Für diese Zwecke ist bei der Ausgestaltung der IT-Systeme und der zugehörigen IT-Prozesse grundsätzlich auf gängige Standards abzustellen (vgl. AT 7.2 Tz. 2 MaRisk). Es ist ein Verfahren zur frühzeitigen Erkennung von Gefährdungen des Informationsverbunds zu betreiben (vgl. AT 4.3.2 Tz. 2 MaRisk).

 

Das Institut hat auf Basis der Informationssicherheitsleitlinie und Informationssicherheitsrichtlinien angemessene, dem Stand der Technik entsprechende, operative IT-Sicherheitsmaßnahmen und Prozesse zu implementieren. Die neuen BAIT 2020 stellen an die IT-Sicherheitsmaßnahmen und -prozesse folgende Anforderungen:

  • Schwachstellenmanagement zur Erkennung, Bewertung, Behandlung und Dokumentation von Schwachstellen
  • Segmentierung und Kontrolle des Netzwerks (einschließlich Richtlinienkonformität der Endgeräte)
  • Sichere Konfiguration von IT-Systemen (Härtung)
  • Verschlüsselung von Daten bei Speicherung und Übertragung gemäß Schutzbedarf
  • mehrstufigen Schutz der IT-Systeme z. B. vor nicht autorisiertem Zugriff, Datenverlust, Manipulation oder Verfügbarkeitsangriffen

 

Gefährdungen des Informationsverbundes sind möglichst frühzeitig zu identifizieren. Potentiell sicherheitsrelevante Informationen sind angemessen zeitnah, regelbasiert und zentral auszuwerten.

Diese Informationen müssen bei Transport und Speicherung geschützt werden und für eine angemessene Zeit zur späteren Auswertung zur Verfügung stehen. Potentiell sicherheitsrelevante Informationen sind z. B. Protokolldaten, Meldungen und Störungen, welche Hinweise auf Verletzung der Schutzziele geben können.

Die regelbasierte Auswertung (z. B. über Parameter, Korrelationen von Informationen, Abweichungen oder Muster) großer Datenmengen erfordert in der Regel den Einsatz automatisierter IT-Systeme. Spätere Auswertungen umfassen u. a. forensische Analysen und interne Verbesserungsmaßnahmen. Der Zeitraum sollte der Bedrohungslage entsprechend bemessen sein.

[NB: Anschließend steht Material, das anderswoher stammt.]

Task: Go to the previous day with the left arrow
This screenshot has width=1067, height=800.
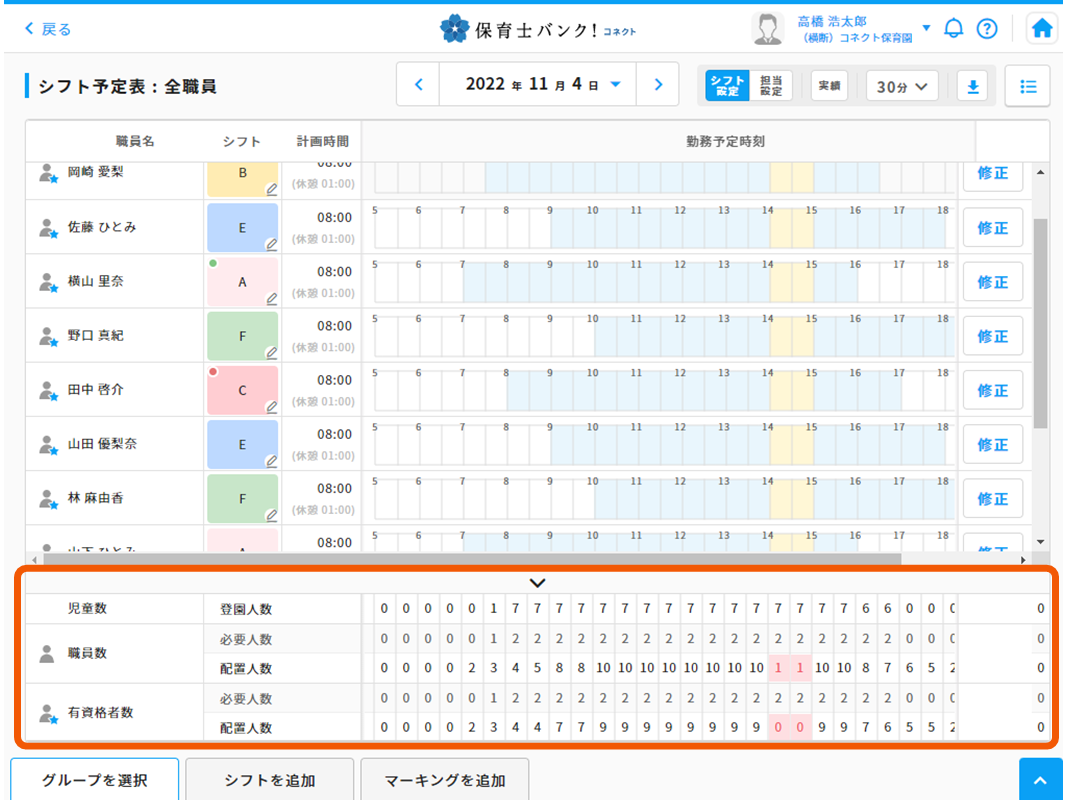Action: coord(417,85)
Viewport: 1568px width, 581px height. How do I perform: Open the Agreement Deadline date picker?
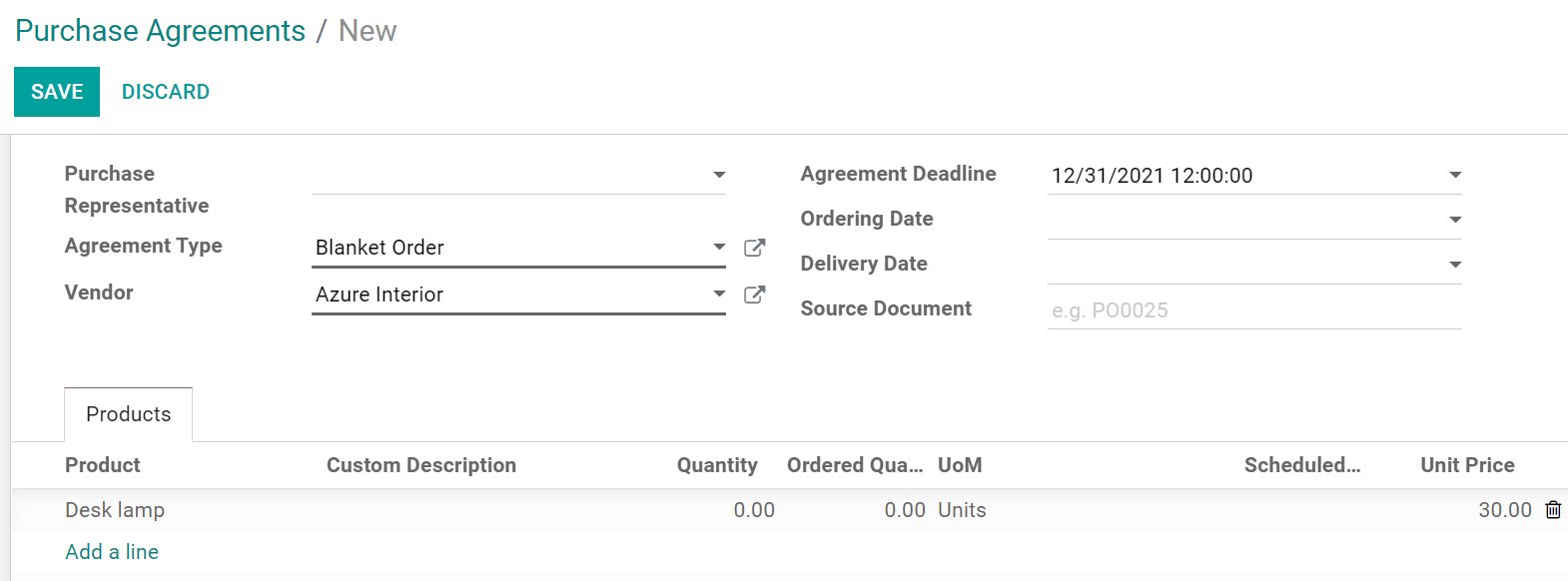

Es ist ein angemessenes Portfolio an Regeln zur Identifizierung sicherheitsrelevanter Ereignisse zu definieren. Regeln sind vor Inbetriebnahme zu testen. Die Regeln sind regelmäßig auf Vollständigkeit und Wirksamkeit zu prüfen und weiterzuentwickeln. Regeln erkennen beispielsweise, ob vermehrt nicht autorisierte Zugriffsversuche stattgefunden haben, erwartete Protokolldaten nicht mehr angeliefert werden oder die Uhrzeiten der anliefernden IT-Systeme voneinander abweichen.